(Task requirements): Could the lines from the start of the data through the line with "The height and" be set down exactly, with no pictures among them?
··· Entries shown ···
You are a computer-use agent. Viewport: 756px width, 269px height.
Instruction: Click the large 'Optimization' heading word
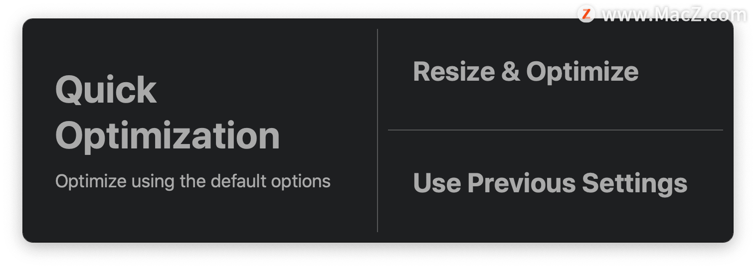tap(168, 136)
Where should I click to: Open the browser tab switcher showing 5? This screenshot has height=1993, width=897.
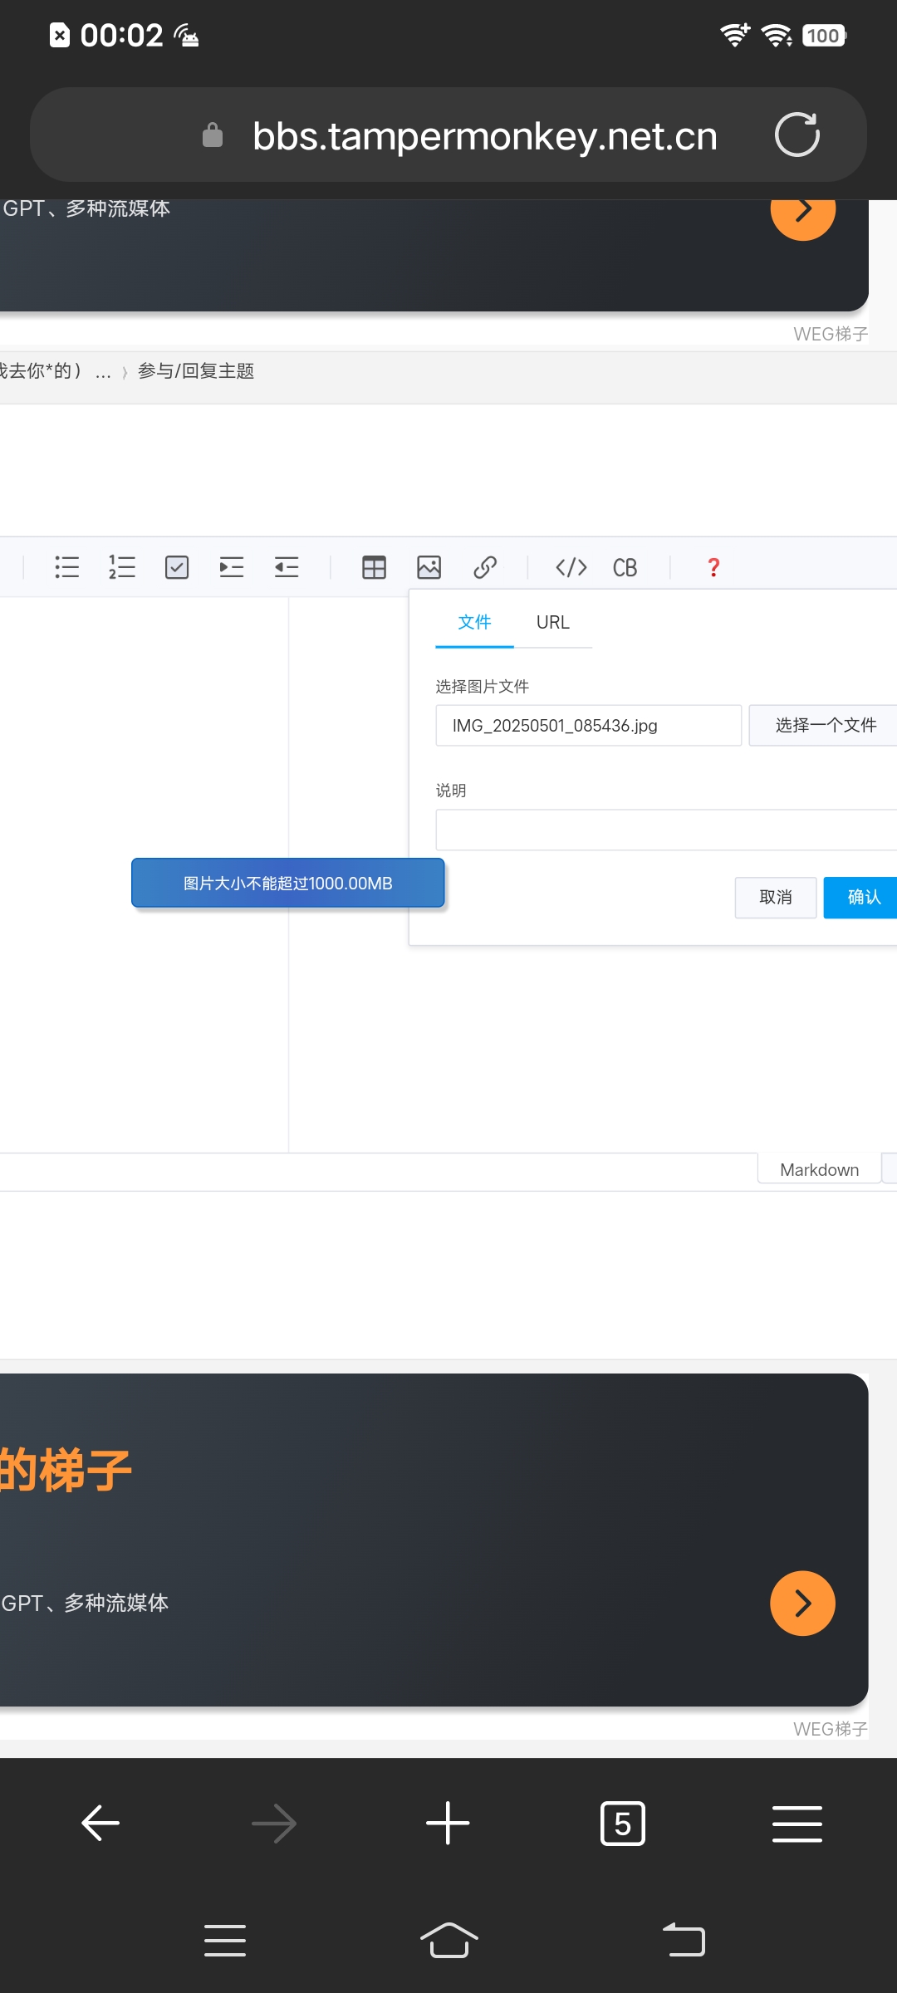[x=622, y=1824]
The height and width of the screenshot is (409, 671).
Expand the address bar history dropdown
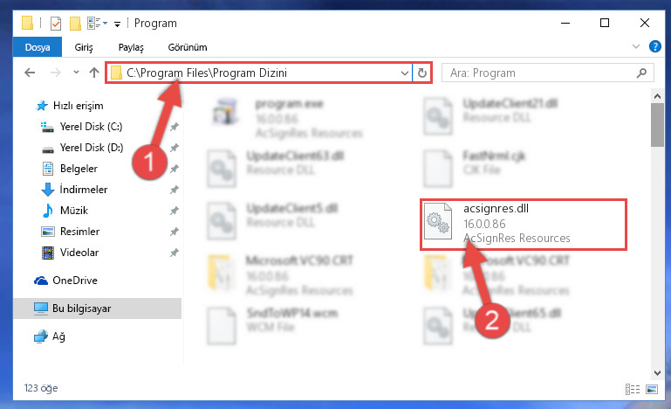[x=404, y=73]
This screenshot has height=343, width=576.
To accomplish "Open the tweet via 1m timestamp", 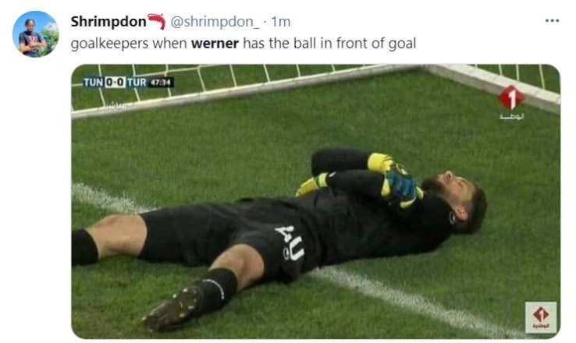I will tap(281, 22).
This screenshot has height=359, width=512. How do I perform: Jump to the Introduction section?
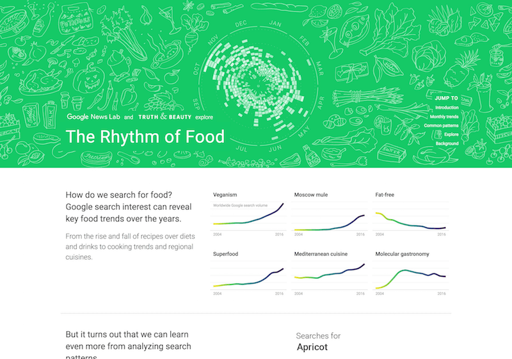(446, 108)
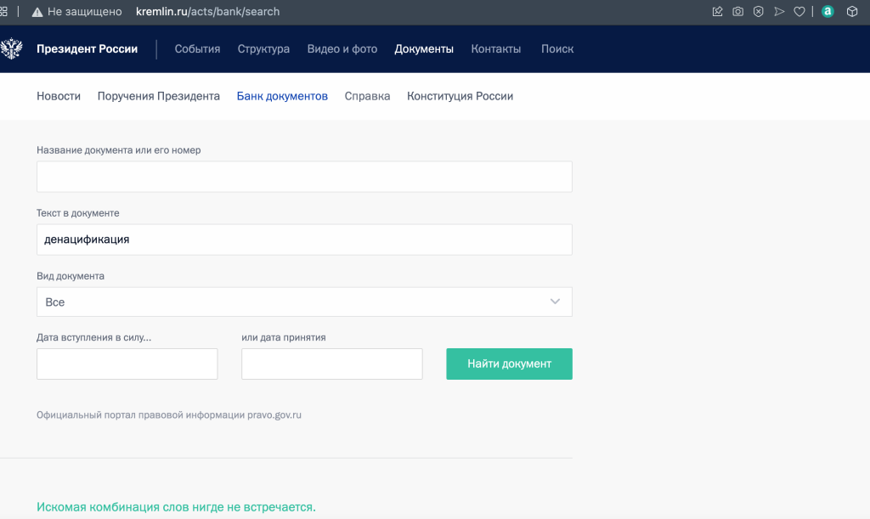The image size is (870, 519).
Task: Click the Russian presidential eagle emblem logo
Action: pos(11,48)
···
(Exercise solution):
You are a computer-use agent. Viewport: 756px width, 269px height.
Instruction: Click the large 'Optimization' heading word
tap(168, 136)
Where should I click to: Open the browser tab switcher showing 5? This screenshot has height=1993, width=897.
[x=622, y=1824]
The height and width of the screenshot is (409, 671).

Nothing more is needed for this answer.